Osborne è un maestro nel mostrare le fibrillazioni sotterranee e costanti tra questi due mondi, nell’orchestrare scontri di civiltà sempre sul punto di esplodere. Un incidente anche minimo è sufficiente a risvegliare diffidenze reciproche, rancori antichi e mai sopiti, incomprensioni irrimediabili. A innescare la scintilla sono proprio gli Henninger: mentre vanno alla festa – beccandosi di continuo perché il loro è un matrimonio che sta colando a picco – investono e uccidono un giovane del posto che se ne sta lungo la strada in mezzo al nulla a vendere fossili. Non sapendo bene cosa fare, lo caricano in macchina e lo portano alla festa. L’idea si rivelerà ovviamente infelice; per di più, David Henninger, l’investitore, non nasconde il suo disprezzo per i musulmani, e detesta la codardia, il perbenismo sinistrorso che sensi di colpa decennali hanno instillato nei bianchi: «questa gente che viveva nella merda in mezzo al Sahara» è impossibile – crede – arrivi mai pensarla come lui. Tanto l’ambientazione quanto il fatto che il romanzo è tra le tante altre cose il ritratto di una coppia allo sfascio, riportano alla mente Il tè nel deserto, peraltro espressamente evocato proprio dal personaggio di David.

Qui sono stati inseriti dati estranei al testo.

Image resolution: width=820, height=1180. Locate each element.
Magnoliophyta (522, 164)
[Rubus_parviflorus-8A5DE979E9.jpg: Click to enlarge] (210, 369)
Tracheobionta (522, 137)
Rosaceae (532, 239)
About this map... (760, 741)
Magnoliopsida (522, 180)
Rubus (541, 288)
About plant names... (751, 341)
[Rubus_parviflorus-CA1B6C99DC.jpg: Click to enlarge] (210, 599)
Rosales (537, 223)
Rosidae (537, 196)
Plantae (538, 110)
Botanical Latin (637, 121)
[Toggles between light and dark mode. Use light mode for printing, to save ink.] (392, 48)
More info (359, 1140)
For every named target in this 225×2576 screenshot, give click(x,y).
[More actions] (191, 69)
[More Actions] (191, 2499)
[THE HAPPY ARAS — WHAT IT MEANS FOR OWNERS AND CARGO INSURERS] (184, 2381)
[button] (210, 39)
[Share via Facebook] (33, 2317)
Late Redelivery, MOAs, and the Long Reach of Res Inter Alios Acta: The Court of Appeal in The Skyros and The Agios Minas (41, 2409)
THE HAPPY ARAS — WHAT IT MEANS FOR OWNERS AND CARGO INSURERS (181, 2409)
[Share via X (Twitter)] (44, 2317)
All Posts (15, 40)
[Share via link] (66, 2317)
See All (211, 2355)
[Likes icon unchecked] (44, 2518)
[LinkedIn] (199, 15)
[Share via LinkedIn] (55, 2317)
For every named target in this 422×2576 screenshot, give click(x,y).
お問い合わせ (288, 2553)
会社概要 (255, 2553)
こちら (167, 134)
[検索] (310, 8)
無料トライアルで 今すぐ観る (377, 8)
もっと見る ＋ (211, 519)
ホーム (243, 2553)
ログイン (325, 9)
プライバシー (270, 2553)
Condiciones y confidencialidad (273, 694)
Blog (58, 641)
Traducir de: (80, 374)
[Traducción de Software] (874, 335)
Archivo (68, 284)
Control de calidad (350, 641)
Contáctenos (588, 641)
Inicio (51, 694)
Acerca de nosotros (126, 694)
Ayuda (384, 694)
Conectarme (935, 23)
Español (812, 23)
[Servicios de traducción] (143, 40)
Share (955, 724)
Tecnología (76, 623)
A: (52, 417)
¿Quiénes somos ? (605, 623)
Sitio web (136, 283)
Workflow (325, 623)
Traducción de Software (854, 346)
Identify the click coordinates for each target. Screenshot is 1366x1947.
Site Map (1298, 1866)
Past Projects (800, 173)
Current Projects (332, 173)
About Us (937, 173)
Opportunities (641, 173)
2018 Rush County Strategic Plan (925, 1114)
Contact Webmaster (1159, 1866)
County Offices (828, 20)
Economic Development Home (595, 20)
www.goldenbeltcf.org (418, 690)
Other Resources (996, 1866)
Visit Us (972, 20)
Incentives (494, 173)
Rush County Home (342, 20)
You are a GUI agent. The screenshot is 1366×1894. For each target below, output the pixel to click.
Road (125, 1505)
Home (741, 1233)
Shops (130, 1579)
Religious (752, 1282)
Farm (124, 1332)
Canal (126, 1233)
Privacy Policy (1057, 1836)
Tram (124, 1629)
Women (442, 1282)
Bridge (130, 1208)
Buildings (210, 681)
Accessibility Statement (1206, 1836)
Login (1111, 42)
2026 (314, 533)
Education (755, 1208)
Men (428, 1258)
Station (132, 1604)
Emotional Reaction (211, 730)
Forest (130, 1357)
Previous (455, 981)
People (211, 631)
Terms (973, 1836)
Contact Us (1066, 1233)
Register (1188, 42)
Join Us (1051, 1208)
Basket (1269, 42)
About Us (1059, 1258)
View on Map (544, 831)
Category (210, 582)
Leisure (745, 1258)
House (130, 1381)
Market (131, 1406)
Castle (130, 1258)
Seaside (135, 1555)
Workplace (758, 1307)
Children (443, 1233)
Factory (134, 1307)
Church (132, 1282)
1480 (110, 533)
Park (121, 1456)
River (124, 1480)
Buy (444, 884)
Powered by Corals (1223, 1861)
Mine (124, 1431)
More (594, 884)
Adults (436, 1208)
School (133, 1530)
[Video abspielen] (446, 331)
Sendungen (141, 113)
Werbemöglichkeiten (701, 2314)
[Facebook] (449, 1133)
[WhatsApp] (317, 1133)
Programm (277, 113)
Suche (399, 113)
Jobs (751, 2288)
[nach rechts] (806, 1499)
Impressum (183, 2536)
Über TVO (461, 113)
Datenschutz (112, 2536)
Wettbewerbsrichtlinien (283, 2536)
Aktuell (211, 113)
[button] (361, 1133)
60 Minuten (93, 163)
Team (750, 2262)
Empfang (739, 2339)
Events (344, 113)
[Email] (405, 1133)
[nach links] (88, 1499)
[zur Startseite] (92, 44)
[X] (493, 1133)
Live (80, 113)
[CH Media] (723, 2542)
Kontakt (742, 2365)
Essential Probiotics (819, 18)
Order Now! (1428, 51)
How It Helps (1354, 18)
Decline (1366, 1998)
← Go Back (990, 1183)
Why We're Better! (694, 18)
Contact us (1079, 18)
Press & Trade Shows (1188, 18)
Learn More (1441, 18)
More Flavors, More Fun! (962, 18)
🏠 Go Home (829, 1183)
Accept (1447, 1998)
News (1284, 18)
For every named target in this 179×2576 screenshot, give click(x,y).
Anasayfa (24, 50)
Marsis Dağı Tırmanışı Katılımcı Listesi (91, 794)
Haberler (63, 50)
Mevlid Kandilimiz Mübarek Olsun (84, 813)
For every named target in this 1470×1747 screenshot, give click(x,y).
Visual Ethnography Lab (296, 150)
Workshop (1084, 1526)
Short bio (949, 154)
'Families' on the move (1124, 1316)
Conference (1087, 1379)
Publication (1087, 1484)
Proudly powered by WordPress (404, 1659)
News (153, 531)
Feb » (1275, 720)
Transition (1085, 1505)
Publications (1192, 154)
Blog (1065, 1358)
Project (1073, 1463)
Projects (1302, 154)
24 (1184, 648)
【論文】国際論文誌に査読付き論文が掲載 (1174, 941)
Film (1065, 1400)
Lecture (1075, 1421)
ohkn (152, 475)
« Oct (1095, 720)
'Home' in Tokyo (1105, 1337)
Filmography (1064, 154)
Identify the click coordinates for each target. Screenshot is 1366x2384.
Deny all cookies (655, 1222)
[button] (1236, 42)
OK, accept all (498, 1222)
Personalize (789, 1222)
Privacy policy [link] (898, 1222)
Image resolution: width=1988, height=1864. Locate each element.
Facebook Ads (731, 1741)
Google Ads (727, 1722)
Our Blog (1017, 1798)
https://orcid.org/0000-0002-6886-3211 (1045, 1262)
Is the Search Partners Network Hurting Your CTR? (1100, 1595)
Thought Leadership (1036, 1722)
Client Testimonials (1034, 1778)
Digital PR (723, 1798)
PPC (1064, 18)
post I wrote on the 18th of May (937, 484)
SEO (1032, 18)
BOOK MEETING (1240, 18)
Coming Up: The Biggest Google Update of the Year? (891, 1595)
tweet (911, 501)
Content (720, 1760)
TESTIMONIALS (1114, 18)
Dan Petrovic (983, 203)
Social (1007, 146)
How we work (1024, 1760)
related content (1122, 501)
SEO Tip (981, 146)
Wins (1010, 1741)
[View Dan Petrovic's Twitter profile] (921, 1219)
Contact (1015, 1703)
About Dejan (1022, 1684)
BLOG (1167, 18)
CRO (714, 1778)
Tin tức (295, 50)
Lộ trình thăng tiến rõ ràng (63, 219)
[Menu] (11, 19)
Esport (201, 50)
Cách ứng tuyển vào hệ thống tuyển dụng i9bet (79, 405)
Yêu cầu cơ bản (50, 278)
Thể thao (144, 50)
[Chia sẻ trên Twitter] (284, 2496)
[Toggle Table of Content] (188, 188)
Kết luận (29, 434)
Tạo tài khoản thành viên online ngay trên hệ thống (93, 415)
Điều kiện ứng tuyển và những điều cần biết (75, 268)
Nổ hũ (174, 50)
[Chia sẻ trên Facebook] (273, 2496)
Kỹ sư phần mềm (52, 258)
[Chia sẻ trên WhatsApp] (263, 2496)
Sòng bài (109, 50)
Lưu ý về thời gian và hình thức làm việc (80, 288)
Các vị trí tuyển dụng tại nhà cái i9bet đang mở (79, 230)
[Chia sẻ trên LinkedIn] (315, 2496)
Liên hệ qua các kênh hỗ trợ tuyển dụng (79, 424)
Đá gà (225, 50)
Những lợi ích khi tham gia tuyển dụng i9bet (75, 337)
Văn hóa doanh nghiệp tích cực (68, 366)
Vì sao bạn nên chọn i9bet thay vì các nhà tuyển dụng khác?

Difficile poi non pensare anche alla congrega di scrittori anglosassoni che nel secondo dopoguerra hanno transitato tra Tangeri e Casablanca, dai beat a Capote, a Tennessee Williams, a Vidal. Più in generale, si è tentati di ricondurre l’opera di Osborne alla grande letteratura espatriata, che trova in autori come Graham Greene il proprio canone. Tuttavia, e sebbene certi riferimenti siano tutt’altro che peregrini, Osborne porta molto oltre quella tradizione e non potrebbe essere altrimenti, visti i cambiamenti degli ultimi decenni. In particolare, quella fiacchezza occidentale che troviamo in romanzi come Nella polvere è di un genere nuovo.
Il destino dei reduci
I bianchi di Osborne hanno ormai perduto il fascino decadente dell’espatriato: non sono che turisti e questo li rende decisamente più patetici e irrilevanti dei loro predecessori. Esposti a errori continui, a una superficialità dalle pieghe sinistre e per molti versi parente del morboso moralismo di Patricia Highsmith, questi visiteur del villaggio globale contemporaneo incarnano il destino dei reduci dalla festa finita: non resta loro niente altro se non i soldi, e i soldi possono essere un problema, almeno a quanto dice la gente del posto.